For Keplerian disks to accrete a source of enhanced angular
momentum transport must be present in the disk. A key issue
is whether, in the absence of ``stirring'', hydrodynamic
shear turbulence can be self-sustaining in Keplerian disks
or has to be transient. Simulations by Hawley et al. (1999)
with resolutions up to 256^{3} using two codes with
different dispersion properties showed no evidence of a
non-linear shear instability. These authors interpreted this
result to mean that the stabilizing Coriolis force easily
overcame the non-linear terms in the Navier-Stokes equation
and led to the complete viscous decay of the turbulence.

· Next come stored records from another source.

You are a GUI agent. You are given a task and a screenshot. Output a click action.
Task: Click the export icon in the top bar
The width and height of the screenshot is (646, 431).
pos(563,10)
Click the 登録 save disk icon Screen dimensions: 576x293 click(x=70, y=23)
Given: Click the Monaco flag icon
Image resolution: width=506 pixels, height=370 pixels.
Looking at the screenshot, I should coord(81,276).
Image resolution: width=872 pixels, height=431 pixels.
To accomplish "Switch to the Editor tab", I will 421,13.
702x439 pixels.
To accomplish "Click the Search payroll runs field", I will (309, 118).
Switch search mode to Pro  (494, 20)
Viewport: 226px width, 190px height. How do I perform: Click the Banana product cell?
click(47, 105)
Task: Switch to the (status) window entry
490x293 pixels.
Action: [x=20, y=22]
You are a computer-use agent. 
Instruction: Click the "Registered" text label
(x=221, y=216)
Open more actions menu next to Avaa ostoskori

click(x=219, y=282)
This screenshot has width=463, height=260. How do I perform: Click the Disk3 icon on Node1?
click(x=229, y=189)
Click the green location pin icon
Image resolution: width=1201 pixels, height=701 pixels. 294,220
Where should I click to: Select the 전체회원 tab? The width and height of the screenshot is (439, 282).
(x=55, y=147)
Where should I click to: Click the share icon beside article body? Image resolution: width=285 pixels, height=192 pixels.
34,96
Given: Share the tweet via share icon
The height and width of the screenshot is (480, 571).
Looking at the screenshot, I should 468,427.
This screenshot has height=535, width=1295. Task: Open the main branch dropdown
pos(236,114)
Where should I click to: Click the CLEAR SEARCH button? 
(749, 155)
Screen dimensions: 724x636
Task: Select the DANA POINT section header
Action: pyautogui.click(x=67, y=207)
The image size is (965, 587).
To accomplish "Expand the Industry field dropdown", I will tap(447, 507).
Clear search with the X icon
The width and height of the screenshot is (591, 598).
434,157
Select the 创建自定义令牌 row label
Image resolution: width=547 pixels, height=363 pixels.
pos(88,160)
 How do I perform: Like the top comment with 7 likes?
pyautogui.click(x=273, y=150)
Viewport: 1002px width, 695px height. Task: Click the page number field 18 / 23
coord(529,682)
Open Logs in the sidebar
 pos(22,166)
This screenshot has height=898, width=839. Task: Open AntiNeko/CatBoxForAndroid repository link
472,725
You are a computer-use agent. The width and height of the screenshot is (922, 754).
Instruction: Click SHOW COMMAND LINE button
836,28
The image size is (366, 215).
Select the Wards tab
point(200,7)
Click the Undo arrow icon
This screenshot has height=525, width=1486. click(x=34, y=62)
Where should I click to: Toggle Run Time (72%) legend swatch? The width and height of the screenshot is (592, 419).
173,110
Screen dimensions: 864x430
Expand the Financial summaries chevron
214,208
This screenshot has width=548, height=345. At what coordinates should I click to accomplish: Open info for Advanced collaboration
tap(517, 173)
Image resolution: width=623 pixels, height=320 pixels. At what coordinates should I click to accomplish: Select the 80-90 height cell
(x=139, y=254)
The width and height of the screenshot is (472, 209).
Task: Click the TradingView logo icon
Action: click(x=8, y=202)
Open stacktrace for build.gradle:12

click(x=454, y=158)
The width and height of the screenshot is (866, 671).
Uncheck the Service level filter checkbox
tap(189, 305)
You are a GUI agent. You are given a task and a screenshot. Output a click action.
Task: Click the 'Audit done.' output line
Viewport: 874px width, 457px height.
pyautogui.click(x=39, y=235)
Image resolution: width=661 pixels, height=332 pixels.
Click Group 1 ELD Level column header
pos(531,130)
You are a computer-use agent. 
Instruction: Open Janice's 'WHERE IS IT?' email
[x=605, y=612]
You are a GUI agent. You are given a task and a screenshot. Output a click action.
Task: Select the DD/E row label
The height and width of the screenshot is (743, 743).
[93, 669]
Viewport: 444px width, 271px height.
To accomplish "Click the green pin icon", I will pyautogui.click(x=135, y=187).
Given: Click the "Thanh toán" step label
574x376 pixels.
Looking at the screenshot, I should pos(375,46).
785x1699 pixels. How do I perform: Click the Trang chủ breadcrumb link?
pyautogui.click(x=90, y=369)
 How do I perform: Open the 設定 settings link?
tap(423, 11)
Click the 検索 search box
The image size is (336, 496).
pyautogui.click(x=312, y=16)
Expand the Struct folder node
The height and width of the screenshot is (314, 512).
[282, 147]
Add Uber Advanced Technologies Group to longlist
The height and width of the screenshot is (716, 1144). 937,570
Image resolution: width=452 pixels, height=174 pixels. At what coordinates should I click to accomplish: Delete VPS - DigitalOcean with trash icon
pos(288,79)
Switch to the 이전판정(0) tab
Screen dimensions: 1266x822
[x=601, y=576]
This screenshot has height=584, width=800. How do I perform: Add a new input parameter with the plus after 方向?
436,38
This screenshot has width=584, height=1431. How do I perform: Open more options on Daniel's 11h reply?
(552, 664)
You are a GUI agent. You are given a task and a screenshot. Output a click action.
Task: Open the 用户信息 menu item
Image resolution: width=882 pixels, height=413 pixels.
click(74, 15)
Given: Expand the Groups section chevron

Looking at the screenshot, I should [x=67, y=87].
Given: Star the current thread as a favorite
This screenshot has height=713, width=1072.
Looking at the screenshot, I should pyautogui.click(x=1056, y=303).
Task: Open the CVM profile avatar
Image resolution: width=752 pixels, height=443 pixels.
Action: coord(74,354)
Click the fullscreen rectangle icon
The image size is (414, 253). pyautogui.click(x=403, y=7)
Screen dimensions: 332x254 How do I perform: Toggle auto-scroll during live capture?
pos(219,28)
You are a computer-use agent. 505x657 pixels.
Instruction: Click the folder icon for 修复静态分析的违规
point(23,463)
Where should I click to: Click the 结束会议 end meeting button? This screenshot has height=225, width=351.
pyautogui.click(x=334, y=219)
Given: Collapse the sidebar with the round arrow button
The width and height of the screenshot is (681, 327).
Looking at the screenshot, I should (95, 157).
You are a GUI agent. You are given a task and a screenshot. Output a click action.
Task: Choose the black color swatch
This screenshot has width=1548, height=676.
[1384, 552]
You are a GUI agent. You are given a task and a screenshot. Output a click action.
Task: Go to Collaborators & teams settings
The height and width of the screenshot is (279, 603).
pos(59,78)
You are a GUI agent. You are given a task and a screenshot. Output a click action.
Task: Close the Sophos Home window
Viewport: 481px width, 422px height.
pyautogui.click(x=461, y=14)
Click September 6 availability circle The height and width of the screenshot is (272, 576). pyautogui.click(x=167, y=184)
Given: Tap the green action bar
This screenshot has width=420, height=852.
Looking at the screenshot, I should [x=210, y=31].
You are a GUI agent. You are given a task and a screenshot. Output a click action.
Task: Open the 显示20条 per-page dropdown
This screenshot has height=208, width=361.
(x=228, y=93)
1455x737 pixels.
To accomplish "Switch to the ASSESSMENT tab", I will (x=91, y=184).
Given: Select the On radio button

Recently, on the basis of phenomenological arguments, it has
been claimed (Longaretti 2002) that this result stems from a
lack of resolution of the numerical codes, which results in
too low a Reynolds number for the non-linear instability to
be observed. Even if true, however, the mechanism for
sustaining turbulence remains to be elucidated. Kato and
Yoshizawa (1997) took steps in this direction by treating
non-linear pressure-strain fluctuating terms in a one-point
Reynolds-stress closure model, and argued that these terms
serve to re-distribute the energy of the fluctuations in
shear-driven anisotropic flows, and can counter the effects
of the energy sink due to the Coriolis term at sufficiently
small scales, thus possibly resulting in self-sustaining
shear turbulence. Yet, these authors did not model the
dissipation of turbulence.

More recently, Kassinos and Reynolds (2003, 2001) and
Reynolds, Kassinos and Langer (2002) have greatly improved
on prior one-point closure models of rotating shear flows by
adding turbulent structure information to the modeling of
the production and redistribution of turbulent kinetic
energy, as well as explicitly including the effects of
rotation in the dissipation of turbulence. In particular,
the dissipation rate \epsilon is obtained from a
large-scale enstrophy equation, which differs from standard
local treatments of the dissipation equation by
incorporating the inhibition of the energy cascade from
large to small scales due to the scrambling effects of
inertial waves in rotating frames of reference (Cambon et
al. 1997). Here we report on the results of direct numerical
simulations with resolution of 512^{3} (and possibly
1024^{3}) conducted by Kassinos et al. We will also discuss
structure-based modeling of unbounded turbulent shear flows
rotated about a spanwise axis, the success in fitting low to
medium Reynolds number numerical simulations, current
indications as to the regime of stability in Keplerian
flows, and the prospects for such modeling to provide
reliable high Reynolds number results.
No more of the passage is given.